(Stored data)
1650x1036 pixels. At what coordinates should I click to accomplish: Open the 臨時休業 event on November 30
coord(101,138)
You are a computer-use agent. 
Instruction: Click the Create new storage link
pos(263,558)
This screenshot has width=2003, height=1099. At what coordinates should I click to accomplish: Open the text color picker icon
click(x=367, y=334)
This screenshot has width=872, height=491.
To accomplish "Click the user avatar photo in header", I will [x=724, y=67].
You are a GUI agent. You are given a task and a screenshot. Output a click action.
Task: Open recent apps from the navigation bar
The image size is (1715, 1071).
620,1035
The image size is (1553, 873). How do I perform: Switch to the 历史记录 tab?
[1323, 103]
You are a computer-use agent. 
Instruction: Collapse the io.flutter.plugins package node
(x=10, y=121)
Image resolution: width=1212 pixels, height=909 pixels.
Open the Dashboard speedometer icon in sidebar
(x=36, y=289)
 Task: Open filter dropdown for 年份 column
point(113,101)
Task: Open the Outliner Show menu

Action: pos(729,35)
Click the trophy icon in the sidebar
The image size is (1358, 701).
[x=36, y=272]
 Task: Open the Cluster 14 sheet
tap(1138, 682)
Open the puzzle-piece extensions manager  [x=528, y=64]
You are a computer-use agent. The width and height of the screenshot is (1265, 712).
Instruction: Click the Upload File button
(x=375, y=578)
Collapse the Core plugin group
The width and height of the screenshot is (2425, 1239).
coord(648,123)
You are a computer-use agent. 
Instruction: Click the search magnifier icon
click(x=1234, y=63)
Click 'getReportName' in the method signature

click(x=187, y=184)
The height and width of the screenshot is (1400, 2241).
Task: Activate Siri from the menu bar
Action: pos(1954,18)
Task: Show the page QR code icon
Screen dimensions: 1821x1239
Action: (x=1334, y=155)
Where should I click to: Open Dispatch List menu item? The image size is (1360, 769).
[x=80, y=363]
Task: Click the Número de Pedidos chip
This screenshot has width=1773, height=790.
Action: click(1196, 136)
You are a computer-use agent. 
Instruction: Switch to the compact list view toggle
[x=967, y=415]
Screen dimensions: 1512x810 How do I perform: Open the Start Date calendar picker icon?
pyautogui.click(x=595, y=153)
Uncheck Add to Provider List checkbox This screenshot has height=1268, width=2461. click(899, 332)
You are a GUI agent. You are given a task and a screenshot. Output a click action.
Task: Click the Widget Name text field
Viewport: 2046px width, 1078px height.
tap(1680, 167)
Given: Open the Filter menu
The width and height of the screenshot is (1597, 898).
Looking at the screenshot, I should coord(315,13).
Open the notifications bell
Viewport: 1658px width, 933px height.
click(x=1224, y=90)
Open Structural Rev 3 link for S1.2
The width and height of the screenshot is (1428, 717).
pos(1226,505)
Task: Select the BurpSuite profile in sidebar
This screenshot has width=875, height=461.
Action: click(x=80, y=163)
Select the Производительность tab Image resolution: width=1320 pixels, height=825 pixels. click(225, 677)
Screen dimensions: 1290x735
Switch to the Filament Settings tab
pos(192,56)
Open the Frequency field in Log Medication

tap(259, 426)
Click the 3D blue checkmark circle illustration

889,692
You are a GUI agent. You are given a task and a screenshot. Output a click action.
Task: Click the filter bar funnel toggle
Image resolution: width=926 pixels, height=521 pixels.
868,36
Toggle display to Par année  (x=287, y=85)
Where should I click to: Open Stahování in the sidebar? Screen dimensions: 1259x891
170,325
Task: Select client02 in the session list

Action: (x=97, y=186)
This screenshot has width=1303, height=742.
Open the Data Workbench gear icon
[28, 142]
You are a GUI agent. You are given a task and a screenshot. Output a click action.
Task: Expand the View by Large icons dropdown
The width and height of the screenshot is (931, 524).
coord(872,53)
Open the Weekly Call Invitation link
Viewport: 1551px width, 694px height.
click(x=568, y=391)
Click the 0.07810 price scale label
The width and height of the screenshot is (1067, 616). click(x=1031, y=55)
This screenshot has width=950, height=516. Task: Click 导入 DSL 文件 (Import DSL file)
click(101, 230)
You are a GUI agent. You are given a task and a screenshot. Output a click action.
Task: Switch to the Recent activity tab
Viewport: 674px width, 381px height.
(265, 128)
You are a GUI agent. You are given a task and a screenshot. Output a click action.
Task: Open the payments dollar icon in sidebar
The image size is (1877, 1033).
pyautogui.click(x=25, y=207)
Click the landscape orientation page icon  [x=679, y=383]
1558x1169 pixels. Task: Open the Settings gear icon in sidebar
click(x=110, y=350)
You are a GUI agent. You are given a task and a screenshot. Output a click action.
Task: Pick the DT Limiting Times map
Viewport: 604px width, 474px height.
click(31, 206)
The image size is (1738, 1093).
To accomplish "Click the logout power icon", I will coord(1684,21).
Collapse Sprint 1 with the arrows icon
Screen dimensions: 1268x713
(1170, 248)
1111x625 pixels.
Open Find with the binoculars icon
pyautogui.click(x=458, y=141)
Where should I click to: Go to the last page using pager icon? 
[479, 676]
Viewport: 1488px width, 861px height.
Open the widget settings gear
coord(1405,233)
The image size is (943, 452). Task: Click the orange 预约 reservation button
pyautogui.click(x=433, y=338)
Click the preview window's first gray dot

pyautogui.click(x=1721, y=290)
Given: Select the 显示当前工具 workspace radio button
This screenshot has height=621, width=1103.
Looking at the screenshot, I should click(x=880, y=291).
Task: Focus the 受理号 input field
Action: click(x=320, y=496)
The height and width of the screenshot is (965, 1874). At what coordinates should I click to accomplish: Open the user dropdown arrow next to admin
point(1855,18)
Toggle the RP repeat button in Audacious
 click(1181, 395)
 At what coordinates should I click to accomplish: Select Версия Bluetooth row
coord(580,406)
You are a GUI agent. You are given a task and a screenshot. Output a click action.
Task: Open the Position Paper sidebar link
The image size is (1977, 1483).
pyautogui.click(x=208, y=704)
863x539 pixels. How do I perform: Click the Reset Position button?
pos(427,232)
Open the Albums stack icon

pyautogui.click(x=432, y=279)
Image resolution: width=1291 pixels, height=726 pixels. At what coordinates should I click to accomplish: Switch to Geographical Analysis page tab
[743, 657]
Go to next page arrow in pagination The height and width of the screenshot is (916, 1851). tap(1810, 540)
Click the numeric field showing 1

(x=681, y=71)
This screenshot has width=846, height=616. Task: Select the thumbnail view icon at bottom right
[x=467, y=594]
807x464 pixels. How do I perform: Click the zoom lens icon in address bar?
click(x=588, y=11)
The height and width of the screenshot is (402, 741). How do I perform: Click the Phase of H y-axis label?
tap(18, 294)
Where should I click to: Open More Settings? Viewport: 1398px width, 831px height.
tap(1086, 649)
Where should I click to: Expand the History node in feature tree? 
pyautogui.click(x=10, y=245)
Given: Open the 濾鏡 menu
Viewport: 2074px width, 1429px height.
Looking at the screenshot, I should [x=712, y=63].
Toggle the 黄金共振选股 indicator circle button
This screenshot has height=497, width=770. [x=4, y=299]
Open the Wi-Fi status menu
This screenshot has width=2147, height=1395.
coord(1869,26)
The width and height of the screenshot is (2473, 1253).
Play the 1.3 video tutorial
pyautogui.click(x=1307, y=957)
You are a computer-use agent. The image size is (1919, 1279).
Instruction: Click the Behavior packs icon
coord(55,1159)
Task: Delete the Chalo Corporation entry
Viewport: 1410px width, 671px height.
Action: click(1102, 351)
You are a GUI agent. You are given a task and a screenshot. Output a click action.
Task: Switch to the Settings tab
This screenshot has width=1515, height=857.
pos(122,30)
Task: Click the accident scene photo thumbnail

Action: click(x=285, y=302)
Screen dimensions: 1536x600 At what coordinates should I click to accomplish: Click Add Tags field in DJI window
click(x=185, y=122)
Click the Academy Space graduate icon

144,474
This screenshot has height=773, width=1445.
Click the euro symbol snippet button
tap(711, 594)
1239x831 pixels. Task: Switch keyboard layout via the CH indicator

= Aim of the task =
Where the word "will" occurs in a line of the records, copy that line.

= Response area =
To accomplish "Click the user avatar photo in header", I will [x=724, y=67].
To accomplish "Click the logout power icon", I will coord(1684,21).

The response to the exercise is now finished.